With the arrival of 76 illegal immigrants aboard the Ocean Lady, Canada joins a global smuggling pipeline where thousands of Tamils, Afghans or Iraqis risk their lives in the waters between Malaysia, Indonesia and Australia.
In this shadowy world, millions of dollars are secretly exchanged, staffers at the Indonesian embassy in Kabul take bribes, Tamils transit through jungle camps in Malaysia and luckless Afghans die when their boat explodes as it is boarded by Australian sailors.
From a beat-up wooden ship moored in a Javanese port, comes the story of 254 Tamil migrants who, according to a passenger calling himself Alex, couldn't afford the $45,000 (all figures U.S.) to board the Ocean Lady to Canada.
Instead, they paid $15,000 each for a boat to Australia - but were caught by the Indonesian navy.
Now, they can only envy their 76 fellow Tamils who are poised to seek refugee status in Canada.
"Many people on board were upset and ... the first thing that caused the depression was the fact that we chose this ... vessel that was headed to Australia," Alex told the Australian Broadcasting Corporation.
"The second part of the depression was the fact that countries like Canada have accepted these asylum seekers who have arrived by boat and have taken them into their country."
The smugglers would have grossed nearly $4-million from Alex's group and $3.4 million from the B.C.-bound passengers.
Police arrested the skipper of Alex's boat, Abraham Lauhenapessy, also known as Captain Bram, the alleged Indonesian kingpin behind the smuggling of 1,500 people into Australia in the last decade.
Mr. Lauhenapessy is free after spending nearly two years behind bars after a Jakarta court sentenced him in 2007 for human smuggling.
Growing violence in Afghanistan and the defeat of the Tamil Tigers in Sri Lanka have fuelled the exodus, but asylum seekers also come from Iraq, Pakistan or Myanmar.
They are on the move, and officials in Malaysia and Indonesia say they do not have the resources to police their long coastlines.
This year the Australian navy has intercepted 33 boatloads and more than 1,000 refugees are awaiting processing on Christmas Island, an Australian territory near Java.
Alex told ABC that his boat had been five hours from Christmas Island but Mr. Lauhenapessy missed the pickup vessel that would take him back to Indonesia.
The smuggler turned the boat around rather than face 20 years in an Australian jail.
"We were so close to freedom," Alex said.
The passengers, he said, had been contacted by agents in Sri Lanka and flew alone or in small groups to Singapore and Kuala Lumpur.
Then they waited in a transit camp in the Malaysian jungle for up to two months before boarding the ship on Oct. 1.

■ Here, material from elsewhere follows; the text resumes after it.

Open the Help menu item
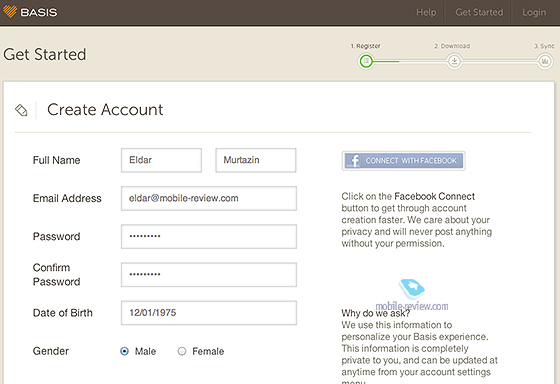Image resolution: width=560 pixels, height=384 pixels. [x=426, y=12]
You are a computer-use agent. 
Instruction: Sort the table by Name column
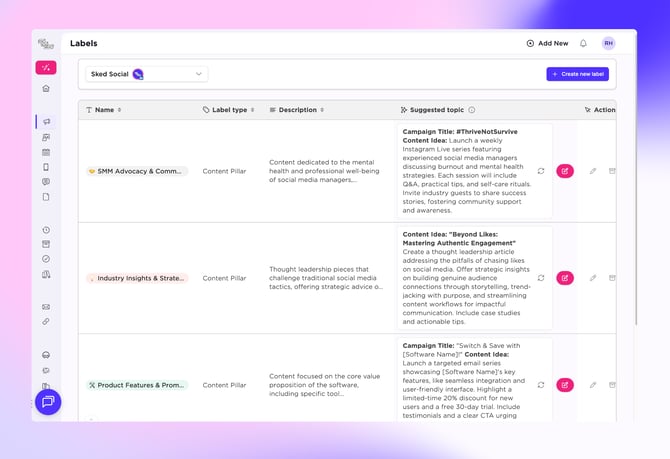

Alex said his wife, who was eight months pregnant, wasn't allowed on the boat and he hasn't heard from her since.
The pipeline extends all the way to the Indonesian embassy in Kabul where there are allegations that staffers sold visas for $1,500.
Earlier this spring, 55 Tamils washed up on a beach at the tip of Sumatra after their boat sank. Some thought they had arrived on Christmas Island.
Around the same time, police called to the scene of a road accident in Sumatra found 30 illegal Afghan immigrants on a bus carrying them to Jakarta after they had arrived on a boat from Malaysia.
Off the Australian coast meanwhile, a boat carrying 47 Afghan men burst into flames after it was intercepted by the Australian navy.
Five passengers died in what officials suspected was a deliberate attempt to prevent the vessel from being turned away.
One survivor, a 16-year-old from Afghanistan's central Ghazni Province, said he was fleeing persecution by the Taliban.
Another, a member of the Hazara minority, said he had paid smugglers $10,000.